● **What is required**: In the material below, find each line holding the string "option" and copy it.

——

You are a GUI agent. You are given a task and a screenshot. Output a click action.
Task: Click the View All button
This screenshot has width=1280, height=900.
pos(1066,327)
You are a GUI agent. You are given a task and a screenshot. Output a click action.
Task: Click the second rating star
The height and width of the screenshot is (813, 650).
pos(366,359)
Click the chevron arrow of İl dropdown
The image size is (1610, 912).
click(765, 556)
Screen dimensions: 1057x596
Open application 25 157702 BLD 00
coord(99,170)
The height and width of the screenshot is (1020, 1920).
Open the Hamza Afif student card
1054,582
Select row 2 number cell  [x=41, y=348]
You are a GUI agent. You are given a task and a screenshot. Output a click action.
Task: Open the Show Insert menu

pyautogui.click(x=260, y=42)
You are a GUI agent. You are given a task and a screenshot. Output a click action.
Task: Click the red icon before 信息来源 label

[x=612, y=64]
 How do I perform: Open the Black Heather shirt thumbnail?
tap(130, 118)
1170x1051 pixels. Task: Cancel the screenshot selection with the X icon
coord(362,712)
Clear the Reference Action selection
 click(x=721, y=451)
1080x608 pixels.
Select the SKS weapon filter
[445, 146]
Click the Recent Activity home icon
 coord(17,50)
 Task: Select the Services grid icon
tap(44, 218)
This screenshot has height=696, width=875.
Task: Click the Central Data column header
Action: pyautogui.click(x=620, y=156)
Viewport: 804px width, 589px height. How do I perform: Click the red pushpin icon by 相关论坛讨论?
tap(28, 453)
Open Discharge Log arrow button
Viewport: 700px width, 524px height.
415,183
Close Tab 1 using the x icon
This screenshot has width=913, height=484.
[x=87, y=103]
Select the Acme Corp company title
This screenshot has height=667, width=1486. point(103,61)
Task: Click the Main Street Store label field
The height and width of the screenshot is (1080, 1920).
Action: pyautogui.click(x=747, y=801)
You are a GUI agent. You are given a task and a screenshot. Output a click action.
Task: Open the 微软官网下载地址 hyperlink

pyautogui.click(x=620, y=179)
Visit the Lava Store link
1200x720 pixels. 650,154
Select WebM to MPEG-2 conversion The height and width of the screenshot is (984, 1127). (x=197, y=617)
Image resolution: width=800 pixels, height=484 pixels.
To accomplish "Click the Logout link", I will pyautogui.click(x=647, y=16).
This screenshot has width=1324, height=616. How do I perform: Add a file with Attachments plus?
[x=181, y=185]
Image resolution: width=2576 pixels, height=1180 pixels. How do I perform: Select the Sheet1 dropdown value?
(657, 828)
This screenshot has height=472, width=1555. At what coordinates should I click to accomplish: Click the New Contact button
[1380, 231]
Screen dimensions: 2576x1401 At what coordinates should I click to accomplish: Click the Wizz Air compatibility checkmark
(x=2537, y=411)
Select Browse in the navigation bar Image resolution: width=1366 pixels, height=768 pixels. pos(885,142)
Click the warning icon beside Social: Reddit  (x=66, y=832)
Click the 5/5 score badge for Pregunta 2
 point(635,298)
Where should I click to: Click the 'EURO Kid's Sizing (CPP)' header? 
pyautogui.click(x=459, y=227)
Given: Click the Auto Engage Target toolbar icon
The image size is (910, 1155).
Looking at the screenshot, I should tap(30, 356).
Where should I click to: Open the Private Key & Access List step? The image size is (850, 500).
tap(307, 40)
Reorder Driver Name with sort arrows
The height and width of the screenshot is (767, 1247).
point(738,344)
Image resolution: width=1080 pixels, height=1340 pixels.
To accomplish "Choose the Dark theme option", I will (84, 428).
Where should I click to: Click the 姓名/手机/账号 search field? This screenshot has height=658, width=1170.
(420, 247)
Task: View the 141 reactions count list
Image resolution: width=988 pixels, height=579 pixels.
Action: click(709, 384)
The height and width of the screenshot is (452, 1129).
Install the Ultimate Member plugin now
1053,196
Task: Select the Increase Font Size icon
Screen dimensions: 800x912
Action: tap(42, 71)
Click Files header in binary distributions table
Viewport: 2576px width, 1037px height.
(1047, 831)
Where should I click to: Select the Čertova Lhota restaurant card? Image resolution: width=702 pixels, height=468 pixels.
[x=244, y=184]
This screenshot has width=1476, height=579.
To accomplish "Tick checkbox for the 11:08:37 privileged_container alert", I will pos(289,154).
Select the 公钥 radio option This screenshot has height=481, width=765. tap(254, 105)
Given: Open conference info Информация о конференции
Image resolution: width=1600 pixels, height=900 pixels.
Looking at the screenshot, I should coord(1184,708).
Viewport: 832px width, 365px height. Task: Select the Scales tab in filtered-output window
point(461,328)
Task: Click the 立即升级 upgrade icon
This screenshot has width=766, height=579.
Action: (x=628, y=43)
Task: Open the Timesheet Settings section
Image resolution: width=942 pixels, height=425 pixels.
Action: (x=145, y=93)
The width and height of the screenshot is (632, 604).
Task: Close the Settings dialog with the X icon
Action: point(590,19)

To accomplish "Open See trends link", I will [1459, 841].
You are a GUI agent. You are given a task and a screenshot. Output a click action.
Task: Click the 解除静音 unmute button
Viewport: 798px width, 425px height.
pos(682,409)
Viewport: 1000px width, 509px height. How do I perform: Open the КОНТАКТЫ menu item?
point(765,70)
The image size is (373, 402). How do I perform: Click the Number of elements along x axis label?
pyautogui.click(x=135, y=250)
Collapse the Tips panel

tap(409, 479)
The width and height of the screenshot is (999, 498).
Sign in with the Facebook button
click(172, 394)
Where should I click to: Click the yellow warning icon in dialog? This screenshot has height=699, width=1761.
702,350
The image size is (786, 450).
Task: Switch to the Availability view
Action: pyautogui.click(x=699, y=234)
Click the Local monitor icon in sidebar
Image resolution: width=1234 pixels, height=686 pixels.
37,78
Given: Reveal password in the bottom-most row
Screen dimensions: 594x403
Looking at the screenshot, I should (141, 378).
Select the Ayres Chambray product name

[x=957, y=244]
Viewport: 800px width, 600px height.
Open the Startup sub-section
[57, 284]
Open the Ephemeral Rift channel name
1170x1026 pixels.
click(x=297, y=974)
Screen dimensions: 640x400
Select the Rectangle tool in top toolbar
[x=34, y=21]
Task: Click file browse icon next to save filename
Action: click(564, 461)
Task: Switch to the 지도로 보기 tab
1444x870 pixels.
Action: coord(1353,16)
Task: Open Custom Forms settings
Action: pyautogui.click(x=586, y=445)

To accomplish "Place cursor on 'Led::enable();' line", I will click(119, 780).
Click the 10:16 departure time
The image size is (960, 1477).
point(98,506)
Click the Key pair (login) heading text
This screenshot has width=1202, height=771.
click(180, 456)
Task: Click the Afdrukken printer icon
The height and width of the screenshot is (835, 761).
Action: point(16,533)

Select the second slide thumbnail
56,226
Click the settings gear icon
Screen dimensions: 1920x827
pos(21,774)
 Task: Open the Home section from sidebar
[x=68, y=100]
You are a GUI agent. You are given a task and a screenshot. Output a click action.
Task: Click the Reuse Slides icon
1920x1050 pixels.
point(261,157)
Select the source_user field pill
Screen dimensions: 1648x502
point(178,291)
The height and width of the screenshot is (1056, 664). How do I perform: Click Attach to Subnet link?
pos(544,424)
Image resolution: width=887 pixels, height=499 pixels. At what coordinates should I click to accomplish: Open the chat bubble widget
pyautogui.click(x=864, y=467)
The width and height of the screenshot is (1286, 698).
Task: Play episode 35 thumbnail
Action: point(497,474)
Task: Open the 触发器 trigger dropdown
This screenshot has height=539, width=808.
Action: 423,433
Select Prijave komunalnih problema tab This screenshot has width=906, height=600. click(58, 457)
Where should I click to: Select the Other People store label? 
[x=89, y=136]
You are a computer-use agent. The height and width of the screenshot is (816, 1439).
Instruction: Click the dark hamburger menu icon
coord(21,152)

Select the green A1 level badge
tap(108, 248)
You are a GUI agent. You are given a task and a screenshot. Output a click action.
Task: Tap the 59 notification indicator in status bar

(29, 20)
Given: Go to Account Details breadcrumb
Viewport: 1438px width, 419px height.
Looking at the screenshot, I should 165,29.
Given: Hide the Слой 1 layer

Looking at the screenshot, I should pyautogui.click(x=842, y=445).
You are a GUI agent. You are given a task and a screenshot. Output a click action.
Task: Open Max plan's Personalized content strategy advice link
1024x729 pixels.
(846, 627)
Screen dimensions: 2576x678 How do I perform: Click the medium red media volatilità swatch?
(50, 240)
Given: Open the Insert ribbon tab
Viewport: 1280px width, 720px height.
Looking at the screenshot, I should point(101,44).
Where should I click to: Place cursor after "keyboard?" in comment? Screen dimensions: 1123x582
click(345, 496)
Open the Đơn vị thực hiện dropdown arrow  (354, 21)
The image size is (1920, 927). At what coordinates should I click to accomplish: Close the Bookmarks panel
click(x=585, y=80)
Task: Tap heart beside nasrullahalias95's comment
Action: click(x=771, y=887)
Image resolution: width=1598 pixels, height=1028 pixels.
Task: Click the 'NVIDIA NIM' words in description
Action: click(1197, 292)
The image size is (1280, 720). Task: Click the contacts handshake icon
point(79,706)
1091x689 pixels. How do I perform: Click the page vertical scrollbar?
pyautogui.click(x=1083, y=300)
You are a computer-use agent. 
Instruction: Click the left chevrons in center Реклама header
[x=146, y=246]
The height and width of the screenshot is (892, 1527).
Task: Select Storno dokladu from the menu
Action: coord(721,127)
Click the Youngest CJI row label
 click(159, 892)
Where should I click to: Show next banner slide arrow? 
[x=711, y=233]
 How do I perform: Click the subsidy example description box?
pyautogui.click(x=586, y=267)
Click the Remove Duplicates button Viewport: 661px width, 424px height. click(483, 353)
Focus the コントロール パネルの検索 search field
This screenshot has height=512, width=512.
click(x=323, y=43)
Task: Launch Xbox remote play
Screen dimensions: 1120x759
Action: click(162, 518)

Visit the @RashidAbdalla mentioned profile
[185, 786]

——

● **Output of the exercise**:
To accomplish "Choose the Dark theme option", I will (84, 428).
Select the 公钥 radio option This screenshot has height=481, width=765. tap(254, 105)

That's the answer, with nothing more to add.